Off the Cipressa and back to the madness of the coast road it was Ineos on point and tiny Tom Pidcock demonstrating once again that he is ‘special,’ just 21 years-old, 1.57m and 58kg. – well to the fore over and down the Poggio.
The Poggio, just a nondescript piece of road – but every March it becomes Holy Ground and calls for a special birra. . . I was perhaps a tad optimistic laying down a case of the stuff for today – but one can’t be too careful. . .
Peroni Gran Riserva, with an intense gold in colour, the aroma of cereals, toasted malt, spices with a delicate fruity aftertaste – ABV of 6.6 percent Alcohol – definitely my favourite of the moment, albeit the Bacchus Framboise will be put for de Ronde.
What happened to the, the Three Wise Men, then?

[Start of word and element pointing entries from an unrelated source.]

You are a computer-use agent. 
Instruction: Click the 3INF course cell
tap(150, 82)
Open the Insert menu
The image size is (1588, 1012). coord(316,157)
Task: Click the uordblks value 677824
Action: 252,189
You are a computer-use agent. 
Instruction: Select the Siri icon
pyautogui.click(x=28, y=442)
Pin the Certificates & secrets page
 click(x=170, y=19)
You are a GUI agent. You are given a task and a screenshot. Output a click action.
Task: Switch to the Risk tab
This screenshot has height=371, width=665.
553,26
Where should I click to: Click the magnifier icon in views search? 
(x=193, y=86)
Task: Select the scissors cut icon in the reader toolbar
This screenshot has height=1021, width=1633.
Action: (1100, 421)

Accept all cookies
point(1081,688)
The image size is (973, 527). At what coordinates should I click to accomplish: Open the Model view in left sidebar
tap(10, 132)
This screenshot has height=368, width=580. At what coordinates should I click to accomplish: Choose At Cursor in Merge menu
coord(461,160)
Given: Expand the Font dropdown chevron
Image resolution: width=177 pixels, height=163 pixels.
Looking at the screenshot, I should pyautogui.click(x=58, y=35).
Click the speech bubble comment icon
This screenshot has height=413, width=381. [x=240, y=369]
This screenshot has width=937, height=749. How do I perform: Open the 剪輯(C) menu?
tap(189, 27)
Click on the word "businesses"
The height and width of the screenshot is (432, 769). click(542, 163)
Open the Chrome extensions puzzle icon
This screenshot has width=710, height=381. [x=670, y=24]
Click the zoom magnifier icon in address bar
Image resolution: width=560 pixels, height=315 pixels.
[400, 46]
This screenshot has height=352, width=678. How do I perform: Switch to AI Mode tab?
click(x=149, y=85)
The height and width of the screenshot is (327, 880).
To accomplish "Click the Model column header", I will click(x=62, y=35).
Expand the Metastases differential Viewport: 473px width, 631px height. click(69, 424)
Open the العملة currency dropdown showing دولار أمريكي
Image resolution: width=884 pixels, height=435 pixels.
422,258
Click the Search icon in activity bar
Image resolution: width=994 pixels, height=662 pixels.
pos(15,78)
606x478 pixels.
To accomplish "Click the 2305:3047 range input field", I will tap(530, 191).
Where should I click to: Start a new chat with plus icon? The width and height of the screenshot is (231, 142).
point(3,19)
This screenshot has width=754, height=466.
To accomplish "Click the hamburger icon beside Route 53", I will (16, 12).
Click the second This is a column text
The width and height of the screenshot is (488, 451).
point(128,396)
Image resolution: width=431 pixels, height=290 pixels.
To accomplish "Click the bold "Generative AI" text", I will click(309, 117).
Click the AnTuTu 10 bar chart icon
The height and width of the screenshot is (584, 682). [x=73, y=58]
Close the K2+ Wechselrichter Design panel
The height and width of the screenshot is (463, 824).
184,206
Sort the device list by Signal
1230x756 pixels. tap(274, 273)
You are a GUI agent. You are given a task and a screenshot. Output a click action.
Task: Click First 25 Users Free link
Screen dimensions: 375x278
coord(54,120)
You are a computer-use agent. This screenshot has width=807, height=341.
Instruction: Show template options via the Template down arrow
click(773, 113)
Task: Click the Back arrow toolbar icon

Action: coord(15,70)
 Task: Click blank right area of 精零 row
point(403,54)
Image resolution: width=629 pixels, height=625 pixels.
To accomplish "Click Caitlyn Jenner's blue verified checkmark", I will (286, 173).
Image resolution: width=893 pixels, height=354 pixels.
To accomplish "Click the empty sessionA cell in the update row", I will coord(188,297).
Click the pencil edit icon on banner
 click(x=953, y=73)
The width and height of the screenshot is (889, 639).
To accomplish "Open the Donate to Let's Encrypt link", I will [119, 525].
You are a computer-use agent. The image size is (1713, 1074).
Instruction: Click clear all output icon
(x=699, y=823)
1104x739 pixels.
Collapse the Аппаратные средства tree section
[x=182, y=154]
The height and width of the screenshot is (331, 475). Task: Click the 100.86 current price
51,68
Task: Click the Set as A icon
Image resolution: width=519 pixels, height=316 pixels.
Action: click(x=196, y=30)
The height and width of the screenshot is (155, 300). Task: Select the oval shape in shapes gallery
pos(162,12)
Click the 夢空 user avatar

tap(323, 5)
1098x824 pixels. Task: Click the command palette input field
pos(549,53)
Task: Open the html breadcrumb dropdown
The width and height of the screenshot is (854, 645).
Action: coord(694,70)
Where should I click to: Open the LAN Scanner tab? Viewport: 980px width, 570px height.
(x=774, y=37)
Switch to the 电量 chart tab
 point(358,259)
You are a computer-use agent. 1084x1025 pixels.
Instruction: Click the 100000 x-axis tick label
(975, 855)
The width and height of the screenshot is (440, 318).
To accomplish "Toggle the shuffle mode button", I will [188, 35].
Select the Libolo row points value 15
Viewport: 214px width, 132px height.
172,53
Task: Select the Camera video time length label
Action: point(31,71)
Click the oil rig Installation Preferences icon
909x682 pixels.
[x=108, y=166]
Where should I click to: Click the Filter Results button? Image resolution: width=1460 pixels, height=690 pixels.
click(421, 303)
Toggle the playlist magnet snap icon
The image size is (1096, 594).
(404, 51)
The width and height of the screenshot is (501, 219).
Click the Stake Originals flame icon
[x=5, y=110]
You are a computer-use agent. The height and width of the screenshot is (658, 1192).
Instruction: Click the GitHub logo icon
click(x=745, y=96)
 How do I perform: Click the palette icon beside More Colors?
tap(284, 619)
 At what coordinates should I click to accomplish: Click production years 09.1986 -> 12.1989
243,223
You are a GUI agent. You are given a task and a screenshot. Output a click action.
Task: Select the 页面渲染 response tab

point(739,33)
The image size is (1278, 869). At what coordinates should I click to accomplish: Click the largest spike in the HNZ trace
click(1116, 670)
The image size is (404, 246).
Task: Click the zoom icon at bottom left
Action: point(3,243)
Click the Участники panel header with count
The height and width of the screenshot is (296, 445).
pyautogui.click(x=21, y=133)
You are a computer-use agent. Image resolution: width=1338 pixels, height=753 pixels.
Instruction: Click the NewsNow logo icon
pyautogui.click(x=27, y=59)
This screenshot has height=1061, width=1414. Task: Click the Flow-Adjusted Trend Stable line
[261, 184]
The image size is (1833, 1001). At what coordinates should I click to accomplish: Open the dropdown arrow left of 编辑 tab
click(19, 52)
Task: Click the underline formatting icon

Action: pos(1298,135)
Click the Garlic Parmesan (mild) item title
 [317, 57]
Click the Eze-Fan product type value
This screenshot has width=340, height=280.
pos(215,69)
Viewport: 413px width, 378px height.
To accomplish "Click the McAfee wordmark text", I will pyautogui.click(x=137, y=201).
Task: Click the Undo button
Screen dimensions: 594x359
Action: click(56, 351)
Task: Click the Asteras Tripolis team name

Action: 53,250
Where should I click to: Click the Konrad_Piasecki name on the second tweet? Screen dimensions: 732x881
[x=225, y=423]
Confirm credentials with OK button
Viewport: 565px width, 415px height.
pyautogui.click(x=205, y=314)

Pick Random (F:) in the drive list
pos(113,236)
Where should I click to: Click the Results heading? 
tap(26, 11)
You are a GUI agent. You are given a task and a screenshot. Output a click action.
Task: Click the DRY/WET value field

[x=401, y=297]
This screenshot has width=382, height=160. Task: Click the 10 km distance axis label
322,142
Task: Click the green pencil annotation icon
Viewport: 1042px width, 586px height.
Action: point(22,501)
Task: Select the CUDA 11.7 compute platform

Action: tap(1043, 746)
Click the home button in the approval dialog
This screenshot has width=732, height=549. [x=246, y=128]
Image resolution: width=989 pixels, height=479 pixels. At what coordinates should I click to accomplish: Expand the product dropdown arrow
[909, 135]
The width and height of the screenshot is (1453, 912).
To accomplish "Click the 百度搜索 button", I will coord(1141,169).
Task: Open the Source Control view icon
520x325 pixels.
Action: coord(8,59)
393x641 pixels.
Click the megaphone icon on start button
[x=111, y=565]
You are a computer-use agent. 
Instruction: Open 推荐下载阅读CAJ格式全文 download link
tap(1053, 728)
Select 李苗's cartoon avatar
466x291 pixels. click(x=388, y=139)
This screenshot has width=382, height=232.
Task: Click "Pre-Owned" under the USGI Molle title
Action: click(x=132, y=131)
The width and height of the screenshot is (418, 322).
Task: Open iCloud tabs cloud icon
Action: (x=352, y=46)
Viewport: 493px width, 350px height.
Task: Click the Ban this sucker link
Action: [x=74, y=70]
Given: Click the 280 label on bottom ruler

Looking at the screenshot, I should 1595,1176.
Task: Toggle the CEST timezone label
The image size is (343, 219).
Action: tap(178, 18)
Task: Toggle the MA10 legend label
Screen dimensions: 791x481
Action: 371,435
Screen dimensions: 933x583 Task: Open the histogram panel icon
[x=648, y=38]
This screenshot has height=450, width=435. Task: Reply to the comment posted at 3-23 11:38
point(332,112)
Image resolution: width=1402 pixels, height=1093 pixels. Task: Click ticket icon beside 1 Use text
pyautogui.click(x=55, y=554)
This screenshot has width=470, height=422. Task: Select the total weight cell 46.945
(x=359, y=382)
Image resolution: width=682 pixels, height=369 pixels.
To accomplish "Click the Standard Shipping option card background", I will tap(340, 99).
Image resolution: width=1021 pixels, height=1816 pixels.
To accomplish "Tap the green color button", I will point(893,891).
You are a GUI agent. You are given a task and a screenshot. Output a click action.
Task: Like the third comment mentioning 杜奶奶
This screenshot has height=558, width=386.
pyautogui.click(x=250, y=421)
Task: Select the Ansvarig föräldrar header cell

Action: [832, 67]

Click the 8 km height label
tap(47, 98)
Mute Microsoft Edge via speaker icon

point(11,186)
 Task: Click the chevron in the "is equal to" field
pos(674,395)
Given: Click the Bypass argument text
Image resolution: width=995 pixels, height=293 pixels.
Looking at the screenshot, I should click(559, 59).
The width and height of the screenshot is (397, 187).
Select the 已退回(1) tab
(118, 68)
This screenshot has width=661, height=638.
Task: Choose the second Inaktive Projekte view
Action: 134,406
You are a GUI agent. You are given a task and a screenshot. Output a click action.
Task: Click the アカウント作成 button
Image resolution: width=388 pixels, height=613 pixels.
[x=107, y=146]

‘Ala’ couldn’t make the difference on the Poggio; MVDP didn’t look the same raging bull we saw in Tirreno; and Wout was out-foxed by a Stuyven who;
“just knew I had to try, all or nothing. I prefer to do this than gamble for the sprint and finish in fifth or 10th place, so I prefer to go all-in. Most of the time it’s nothing; sometimes it’s all, and today it was all.”
‘All’ indeed – and respect to another of the ‘little people,’ Caleb Ewan who was where he should be all day but also lost out to Jasper’s roll of the dice. The big Belgian is a nice guy, I had the pleasure of interviewing him at le Tour, a year or two ago and found him to be humble, grounded and very easy to speak to.
And, yes, I should really have had a grappa to round the day off – but I’m sadly not young anymore. . .
I know I had all that good Italian birra down me so maybe, as PEZ soothsayer Vik is wont to say; ‘I was wearing rose tinted glasses,’ but I still think it was a great race with an epic final. Vik however thought that he couldn’t endorse a Monument where Caleb Ewan was second. Ace photog and pundit, John Pierce reckoned; ‘Race too long or are they all falling asleep? A bit deplorable when riders of that stature take riders like Ewan and Sagan to the line.’ But I think former Gent-Wevelgem and eight times Tour de France stage winner, Barry Hoban summed it up best; ‘Sheer Speed – too fast to do a real attack – and too many riders at the bottom of the Poggio – too many watch and wait!’
Mathieu van der Poel’s grandfather, Raymond Poulidor, won Milano-Sanremo in 1961 – It was only 288 kilometres long that year
But not Jasper.
Thank you Mr. Stuyven for writing another page in the epic saga that is, ‘The Primavera.’